You can integrate API Security Audit with your CI/CD pipeline to automate checking OpenAPI files with Security Audit from a simple Git push to your project repository. This safeguards the quality of the OpenAPI definitions in your project and mitigates potential security issues, as any new files or changes that developers check in are continuously audited.

CI/CD integration for Security Audit

The integration plugin REST API Static Security Testing is available off-the-shelf for the following CI/CD solutions:

  • Azure Pipelines
  • Bamboo
  • Bitbucket Pipelines
  • GitHub Actions
  • GitLab Pipelines
  • Jenkins

REST API Static Security Testing is also available as a generic Docker image.

You can find links to more details for all supported options from the 42Crunch Platform landing page.

Screenshot of the available integrations on the platform home page

How the Security Audit integration works

Security Audit is integrated through a plugin that adds a build task or job to your CI/CD pipeline. The plugin checks the quality of the OpenAPI files present in your project. If the detected APIs do not meet the criteria you define in the plugins or in your security quality gates in 42Crunch Platform, the plugin fails and aborts the build, so that bad APIs are not included in your project.

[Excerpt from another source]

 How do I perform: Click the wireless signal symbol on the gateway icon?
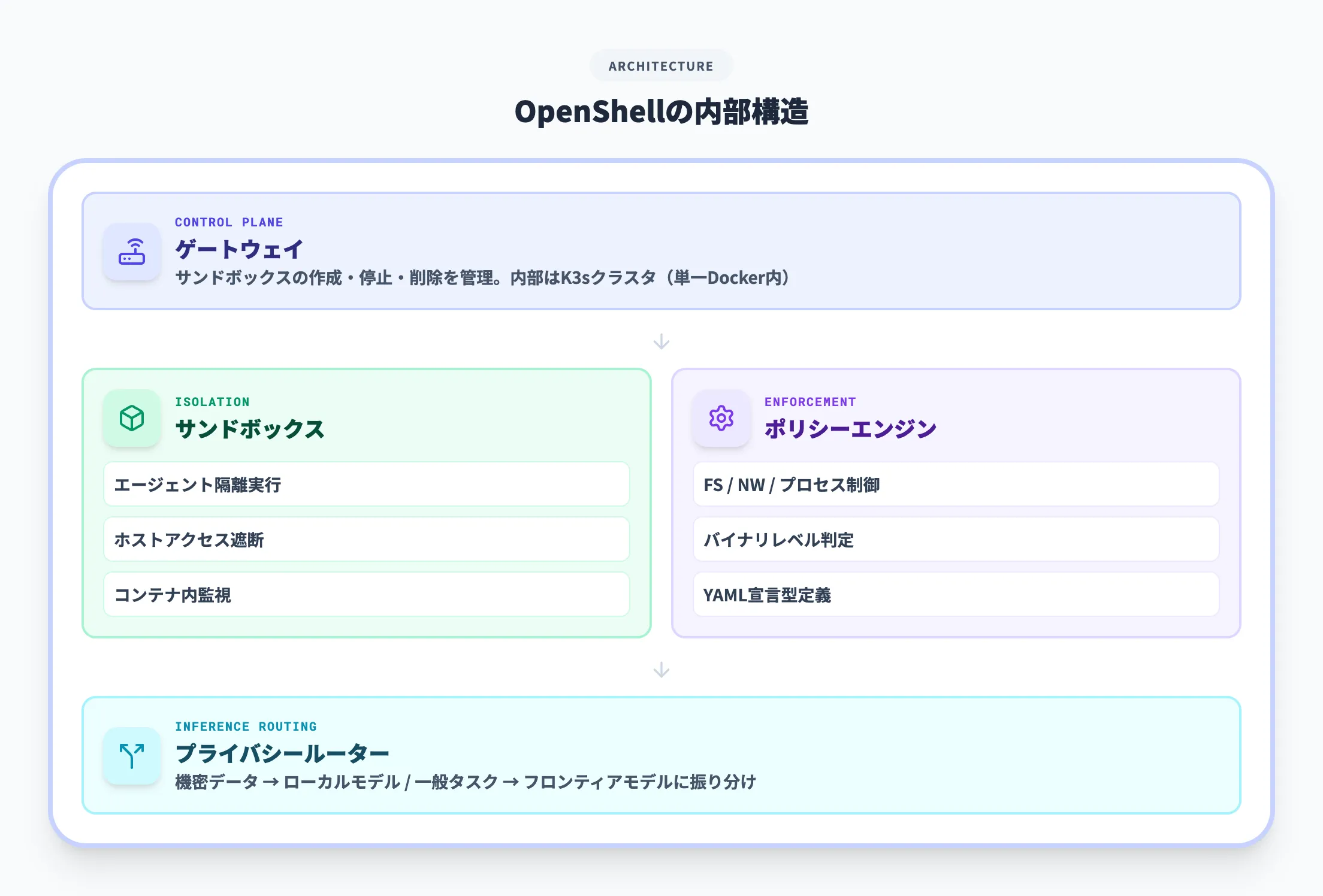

The process has two phases:

  • Discovery: The task in your CI/CD pipeline checks your project for any .json, .yaml, and .yml files. When it finds a file, it checks if the file states that it is an OpenAPI file. If the file is .yaml or .yml, it is automatically converted to JSON. The discovered APIs are automatically uploaded to an API collection in 42Crunch Platform.
  • Audit: Security Audit audits the uploaded APIs for their well-formedness and security. If the quality of the APIs meets your criteria, the task or job ends with a success, if they do not, the task fails. Your CI/CD pipeline processes the result as you have defined and the continues to the next task or job.

The plugin uses API tokens with specific access rights (scopes) to access 42Crunch Platform.

When the integration plugin runs, it uploads the API definitions it finds during the discovery phase to a particular API collection in your organization in 42Crunch Platform. By default when running on branch, the plugin uses the naming convention <shortened-source-control-uri> Branch:<branch-name> for the created API collection, for example, 42Crunch/sample Branch:sample.

An example screenshot of five API collections where one collection is created through CI/CD integration and shows the repository information.

On subsequent runs, the plugin synchronizes the contents of the API collection with the APIs in your source control repository:

  • APIs added to your repository are added to the collection.
  • APIs removed from your repository are removed from the collection
  • APIs found both in your repository and in the collection retain their API UUIDs in 42Crunch Platform but their contents are replaced with the contents of the files in your repository

Make sure that you do not accidentally overwrite things in the API definition that you would like to keep. The plugin will replace all contents in the APIs in 42Crunch Platform with the contents of the API files in your repository. Any changes that are not reflected in the OpenAPI file in your repository are lost from the platform.